> [Task description] With no edits of any kind, print each record that follows.

***

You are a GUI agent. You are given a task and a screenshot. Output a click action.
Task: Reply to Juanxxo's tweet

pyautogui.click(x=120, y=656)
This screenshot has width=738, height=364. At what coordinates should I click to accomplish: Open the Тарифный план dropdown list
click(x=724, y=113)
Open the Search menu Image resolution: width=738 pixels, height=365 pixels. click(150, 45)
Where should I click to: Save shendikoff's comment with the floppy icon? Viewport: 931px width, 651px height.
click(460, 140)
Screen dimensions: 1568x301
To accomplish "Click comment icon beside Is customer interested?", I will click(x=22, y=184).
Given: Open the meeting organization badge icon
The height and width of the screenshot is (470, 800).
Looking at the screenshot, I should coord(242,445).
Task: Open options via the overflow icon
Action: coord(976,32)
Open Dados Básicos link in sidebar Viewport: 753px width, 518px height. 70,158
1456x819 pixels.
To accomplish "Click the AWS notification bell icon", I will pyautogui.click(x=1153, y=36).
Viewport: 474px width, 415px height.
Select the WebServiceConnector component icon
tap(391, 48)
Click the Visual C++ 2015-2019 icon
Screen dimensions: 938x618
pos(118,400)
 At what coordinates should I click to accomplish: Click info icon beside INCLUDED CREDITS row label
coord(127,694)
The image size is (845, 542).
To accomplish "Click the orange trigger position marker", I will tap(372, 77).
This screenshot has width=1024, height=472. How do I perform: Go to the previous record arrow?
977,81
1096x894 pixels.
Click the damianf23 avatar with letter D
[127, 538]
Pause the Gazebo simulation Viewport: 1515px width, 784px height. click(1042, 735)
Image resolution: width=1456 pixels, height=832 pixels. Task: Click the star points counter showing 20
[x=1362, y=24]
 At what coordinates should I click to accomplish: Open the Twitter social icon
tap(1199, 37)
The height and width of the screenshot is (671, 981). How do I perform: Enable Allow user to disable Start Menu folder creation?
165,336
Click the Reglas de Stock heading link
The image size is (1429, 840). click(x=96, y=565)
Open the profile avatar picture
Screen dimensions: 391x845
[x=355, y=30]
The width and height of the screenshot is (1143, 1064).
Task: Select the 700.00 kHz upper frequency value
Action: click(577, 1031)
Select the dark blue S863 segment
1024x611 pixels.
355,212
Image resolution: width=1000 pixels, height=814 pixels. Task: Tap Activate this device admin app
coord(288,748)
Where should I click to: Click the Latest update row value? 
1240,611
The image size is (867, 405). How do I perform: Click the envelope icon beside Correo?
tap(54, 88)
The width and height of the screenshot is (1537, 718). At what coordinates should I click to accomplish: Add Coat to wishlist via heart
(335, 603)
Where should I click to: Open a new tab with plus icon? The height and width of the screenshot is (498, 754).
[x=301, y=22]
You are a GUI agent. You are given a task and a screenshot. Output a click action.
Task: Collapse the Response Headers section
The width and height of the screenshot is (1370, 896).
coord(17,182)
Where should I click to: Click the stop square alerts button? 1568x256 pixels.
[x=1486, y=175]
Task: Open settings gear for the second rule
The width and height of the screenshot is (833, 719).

***

> [Exercise response]
You are a GUI agent. You are given a task and a screenshot. Output a click action.
Task: Reply to Juanxxo's tweet

pyautogui.click(x=120, y=656)
This screenshot has width=738, height=364. At what coordinates should I click to accomplish: Open the Тарифный план dropdown list
click(x=724, y=113)
Open the Search menu Image resolution: width=738 pixels, height=365 pixels. click(150, 45)
Where should I click to: Save shendikoff's comment with the floppy icon? Viewport: 931px width, 651px height.
click(460, 140)
Screen dimensions: 1568x301
To accomplish "Click comment icon beside Is customer interested?", I will click(x=22, y=184).
Given: Open the meeting organization badge icon
The height and width of the screenshot is (470, 800).
Looking at the screenshot, I should coord(242,445).
Task: Open options via the overflow icon
Action: coord(976,32)
Open Dados Básicos link in sidebar Viewport: 753px width, 518px height. 70,158
1456x819 pixels.
To accomplish "Click the AWS notification bell icon", I will pyautogui.click(x=1153, y=36).
Viewport: 474px width, 415px height.
Select the WebServiceConnector component icon
tap(391, 48)
Click the Visual C++ 2015-2019 icon
Screen dimensions: 938x618
pos(118,400)
 At what coordinates should I click to accomplish: Click info icon beside INCLUDED CREDITS row label
coord(127,694)
The image size is (845, 542).
To accomplish "Click the orange trigger position marker", I will tap(372, 77).
This screenshot has width=1024, height=472. How do I perform: Go to the previous record arrow?
977,81
1096x894 pixels.
Click the damianf23 avatar with letter D
[127, 538]
Pause the Gazebo simulation Viewport: 1515px width, 784px height. click(1042, 735)
Image resolution: width=1456 pixels, height=832 pixels. Task: Click the star points counter showing 20
[x=1362, y=24]
 At what coordinates should I click to accomplish: Open the Twitter social icon
tap(1199, 37)
The height and width of the screenshot is (671, 981). How do I perform: Enable Allow user to disable Start Menu folder creation?
165,336
Click the Reglas de Stock heading link
The image size is (1429, 840). click(x=96, y=565)
Open the profile avatar picture
Screen dimensions: 391x845
[x=355, y=30]
The width and height of the screenshot is (1143, 1064).
Task: Select the 700.00 kHz upper frequency value
Action: click(577, 1031)
Select the dark blue S863 segment
1024x611 pixels.
355,212
Image resolution: width=1000 pixels, height=814 pixels. Task: Tap Activate this device admin app
coord(288,748)
Where should I click to: Click the Latest update row value? 
1240,611
The image size is (867, 405). How do I perform: Click the envelope icon beside Correo?
tap(54, 88)
The width and height of the screenshot is (1537, 718). At what coordinates should I click to accomplish: Add Coat to wishlist via heart
(335, 603)
Where should I click to: Open a new tab with plus icon? The height and width of the screenshot is (498, 754).
[x=301, y=22]
You are a GUI agent. You are given a task and a screenshot. Output a click action.
Task: Collapse the Response Headers section
The width and height of the screenshot is (1370, 896).
coord(17,182)
Where should I click to: Click the stop square alerts button? 1568x256 pixels.
[x=1486, y=175]
Task: Open settings gear for the second rule
The width and height of the screenshot is (833, 719).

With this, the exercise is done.